Please reproduce, character for character, the part of the rows below that opens with the line containing "Sales (346, 1798)" and closes with the line containing "环保在线 (881, 1572)", including both of those lines and nothing else.

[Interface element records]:

——

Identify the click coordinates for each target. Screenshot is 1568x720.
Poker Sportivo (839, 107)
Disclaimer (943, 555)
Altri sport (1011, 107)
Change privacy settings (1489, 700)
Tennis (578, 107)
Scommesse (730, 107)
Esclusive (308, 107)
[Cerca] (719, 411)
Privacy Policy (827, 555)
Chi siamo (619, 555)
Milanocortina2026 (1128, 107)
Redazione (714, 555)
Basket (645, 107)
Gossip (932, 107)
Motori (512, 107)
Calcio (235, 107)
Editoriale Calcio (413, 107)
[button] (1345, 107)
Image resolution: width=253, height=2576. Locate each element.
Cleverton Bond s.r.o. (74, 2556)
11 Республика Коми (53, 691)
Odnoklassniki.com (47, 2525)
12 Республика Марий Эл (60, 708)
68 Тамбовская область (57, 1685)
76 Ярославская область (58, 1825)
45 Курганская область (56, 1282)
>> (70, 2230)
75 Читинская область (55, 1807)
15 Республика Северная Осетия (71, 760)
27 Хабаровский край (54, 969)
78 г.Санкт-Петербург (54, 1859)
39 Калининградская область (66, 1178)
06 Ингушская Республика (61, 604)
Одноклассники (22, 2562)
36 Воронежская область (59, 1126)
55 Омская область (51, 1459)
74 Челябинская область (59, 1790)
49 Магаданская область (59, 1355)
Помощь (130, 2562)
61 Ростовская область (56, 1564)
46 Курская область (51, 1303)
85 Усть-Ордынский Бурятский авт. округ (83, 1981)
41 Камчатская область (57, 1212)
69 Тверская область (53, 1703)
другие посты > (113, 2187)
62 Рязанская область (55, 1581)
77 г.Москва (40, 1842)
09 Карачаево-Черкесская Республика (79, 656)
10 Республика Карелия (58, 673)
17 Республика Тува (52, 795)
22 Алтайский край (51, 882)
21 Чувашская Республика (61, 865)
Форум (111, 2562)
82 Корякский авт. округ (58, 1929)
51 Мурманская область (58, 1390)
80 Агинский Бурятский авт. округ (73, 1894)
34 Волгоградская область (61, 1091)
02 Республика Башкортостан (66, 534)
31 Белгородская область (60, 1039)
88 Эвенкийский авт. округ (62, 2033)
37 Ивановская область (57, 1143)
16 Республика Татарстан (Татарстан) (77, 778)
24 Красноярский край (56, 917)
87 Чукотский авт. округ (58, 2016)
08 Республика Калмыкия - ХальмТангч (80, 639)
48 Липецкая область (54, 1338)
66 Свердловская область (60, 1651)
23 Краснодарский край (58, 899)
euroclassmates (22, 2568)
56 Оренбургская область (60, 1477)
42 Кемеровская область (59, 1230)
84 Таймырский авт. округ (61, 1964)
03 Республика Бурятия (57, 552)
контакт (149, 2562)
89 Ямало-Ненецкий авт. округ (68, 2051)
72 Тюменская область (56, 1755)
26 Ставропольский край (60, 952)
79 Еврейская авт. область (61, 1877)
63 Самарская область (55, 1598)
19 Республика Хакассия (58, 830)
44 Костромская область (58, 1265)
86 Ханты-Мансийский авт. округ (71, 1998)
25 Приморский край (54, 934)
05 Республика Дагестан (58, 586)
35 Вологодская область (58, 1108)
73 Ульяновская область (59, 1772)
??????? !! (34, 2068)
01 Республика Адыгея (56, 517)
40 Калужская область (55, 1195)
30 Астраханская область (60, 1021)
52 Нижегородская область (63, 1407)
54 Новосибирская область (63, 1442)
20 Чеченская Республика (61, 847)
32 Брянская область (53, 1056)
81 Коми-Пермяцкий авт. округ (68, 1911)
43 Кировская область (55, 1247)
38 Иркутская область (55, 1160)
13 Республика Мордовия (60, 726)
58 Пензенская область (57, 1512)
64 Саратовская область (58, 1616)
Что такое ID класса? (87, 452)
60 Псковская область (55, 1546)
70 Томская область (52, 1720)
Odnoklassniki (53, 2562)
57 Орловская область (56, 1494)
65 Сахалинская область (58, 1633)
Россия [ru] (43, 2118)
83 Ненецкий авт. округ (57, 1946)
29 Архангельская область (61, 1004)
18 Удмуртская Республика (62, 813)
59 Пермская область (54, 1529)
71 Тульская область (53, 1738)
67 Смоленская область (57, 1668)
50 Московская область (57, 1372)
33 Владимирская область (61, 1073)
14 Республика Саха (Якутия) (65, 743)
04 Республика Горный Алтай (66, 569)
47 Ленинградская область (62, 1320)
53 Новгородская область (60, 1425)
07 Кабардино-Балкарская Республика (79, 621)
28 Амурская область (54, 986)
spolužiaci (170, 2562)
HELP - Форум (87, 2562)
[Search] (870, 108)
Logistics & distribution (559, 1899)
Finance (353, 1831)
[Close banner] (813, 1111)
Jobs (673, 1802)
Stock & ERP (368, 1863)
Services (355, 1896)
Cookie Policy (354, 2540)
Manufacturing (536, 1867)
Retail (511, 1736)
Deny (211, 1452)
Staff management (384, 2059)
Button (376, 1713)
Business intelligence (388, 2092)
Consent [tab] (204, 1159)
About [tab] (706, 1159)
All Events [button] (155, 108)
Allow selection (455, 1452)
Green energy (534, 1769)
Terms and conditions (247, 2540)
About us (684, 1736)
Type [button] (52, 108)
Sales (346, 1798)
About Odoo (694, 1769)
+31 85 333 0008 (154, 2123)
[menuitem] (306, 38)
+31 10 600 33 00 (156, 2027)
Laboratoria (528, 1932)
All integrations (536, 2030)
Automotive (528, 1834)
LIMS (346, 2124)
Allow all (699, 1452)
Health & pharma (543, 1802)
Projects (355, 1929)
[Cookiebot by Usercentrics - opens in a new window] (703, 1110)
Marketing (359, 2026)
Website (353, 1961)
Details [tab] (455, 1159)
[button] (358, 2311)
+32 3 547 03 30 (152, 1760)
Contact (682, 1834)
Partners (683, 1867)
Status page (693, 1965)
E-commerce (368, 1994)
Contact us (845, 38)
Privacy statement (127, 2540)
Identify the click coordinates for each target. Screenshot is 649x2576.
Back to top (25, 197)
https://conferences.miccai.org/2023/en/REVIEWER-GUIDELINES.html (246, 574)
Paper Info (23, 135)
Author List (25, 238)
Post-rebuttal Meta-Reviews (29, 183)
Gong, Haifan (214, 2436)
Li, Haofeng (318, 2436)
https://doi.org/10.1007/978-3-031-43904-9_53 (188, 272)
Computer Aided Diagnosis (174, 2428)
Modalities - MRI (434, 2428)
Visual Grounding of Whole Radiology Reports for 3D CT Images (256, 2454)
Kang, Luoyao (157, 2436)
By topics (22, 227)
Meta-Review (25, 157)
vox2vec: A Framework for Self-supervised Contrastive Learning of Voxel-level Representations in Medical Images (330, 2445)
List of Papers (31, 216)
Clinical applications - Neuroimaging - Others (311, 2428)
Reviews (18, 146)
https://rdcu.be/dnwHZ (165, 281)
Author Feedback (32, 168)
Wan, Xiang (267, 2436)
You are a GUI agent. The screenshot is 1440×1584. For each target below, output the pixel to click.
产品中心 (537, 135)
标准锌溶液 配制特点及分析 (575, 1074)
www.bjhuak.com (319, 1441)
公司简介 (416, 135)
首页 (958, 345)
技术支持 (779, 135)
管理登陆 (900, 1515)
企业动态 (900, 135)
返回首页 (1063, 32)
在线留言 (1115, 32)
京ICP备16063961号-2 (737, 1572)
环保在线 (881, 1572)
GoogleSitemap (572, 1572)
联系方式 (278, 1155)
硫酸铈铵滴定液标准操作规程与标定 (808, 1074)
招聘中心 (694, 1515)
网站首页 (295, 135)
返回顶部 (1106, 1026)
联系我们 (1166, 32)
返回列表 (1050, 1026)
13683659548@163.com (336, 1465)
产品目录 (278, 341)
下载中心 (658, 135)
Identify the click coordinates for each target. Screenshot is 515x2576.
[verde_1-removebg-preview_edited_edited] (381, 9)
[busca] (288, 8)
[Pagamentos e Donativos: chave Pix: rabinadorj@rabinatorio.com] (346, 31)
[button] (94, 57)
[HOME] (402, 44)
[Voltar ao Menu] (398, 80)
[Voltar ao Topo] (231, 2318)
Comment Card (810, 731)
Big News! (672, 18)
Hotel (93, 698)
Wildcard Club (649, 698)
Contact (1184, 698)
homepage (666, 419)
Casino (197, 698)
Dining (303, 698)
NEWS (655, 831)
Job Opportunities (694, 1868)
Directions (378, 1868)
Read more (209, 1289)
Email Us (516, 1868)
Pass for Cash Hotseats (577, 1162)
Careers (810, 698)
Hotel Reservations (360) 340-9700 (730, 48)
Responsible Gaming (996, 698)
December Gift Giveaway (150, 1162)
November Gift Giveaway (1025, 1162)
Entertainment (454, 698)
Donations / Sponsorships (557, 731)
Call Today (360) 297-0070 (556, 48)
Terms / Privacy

——

[FULL ANSWER]:
Sales (346, 1798)
About Odoo (694, 1769)
+31 85 333 0008 (154, 2123)
[menuitem] (306, 38)
+31 10 600 33 00 (156, 2027)
Laboratoria (528, 1932)
All integrations (536, 2030)
Automotive (528, 1834)
LIMS (346, 2124)
Allow all (699, 1452)
Health & pharma (543, 1802)
Projects (355, 1929)
[Cookiebot by Usercentrics - opens in a new window] (703, 1110)
Marketing (359, 2026)
Website (353, 1961)
Details [tab] (455, 1159)
[button] (358, 2311)
+32 3 547 03 30 (152, 1760)
Contact (682, 1834)
Partners (683, 1867)
Status page (693, 1965)
E-commerce (368, 1994)
Contact us (845, 38)
Privacy statement (127, 2540)
Identify the click coordinates for each target. Screenshot is 649x2576.
Back to top (25, 197)
https://conferences.miccai.org/2023/en/REVIEWER-GUIDELINES.html (246, 574)
Paper Info (23, 135)
Author List (25, 238)
Post-rebuttal Meta-Reviews (29, 183)
Gong, Haifan (214, 2436)
Li, Haofeng (318, 2436)
https://doi.org/10.1007/978-3-031-43904-9_53 (188, 272)
Computer Aided Diagnosis (174, 2428)
Modalities - MRI (434, 2428)
Visual Grounding of Whole Radiology Reports for 3D CT Images (256, 2454)
Kang, Luoyao (157, 2436)
By topics (22, 227)
Meta-Review (25, 157)
vox2vec: A Framework for Self-supervised Contrastive Learning of Voxel-level Representations in Medical Images (330, 2445)
List of Papers (31, 216)
Clinical applications - Neuroimaging - Others (311, 2428)
Reviews (18, 146)
https://rdcu.be/dnwHZ (165, 281)
Author Feedback (32, 168)
Wan, Xiang (267, 2436)
You are a GUI agent. The screenshot is 1440×1584. For each target below, output the pixel to click.
产品中心 (537, 135)
标准锌溶液 配制特点及分析 (575, 1074)
www.bjhuak.com (319, 1441)
公司简介 (416, 135)
首页 (958, 345)
技术支持 (779, 135)
管理登陆 (900, 1515)
企业动态 (900, 135)
返回首页 (1063, 32)
在线留言 (1115, 32)
京ICP备16063961号-2 (737, 1572)
环保在线 (881, 1572)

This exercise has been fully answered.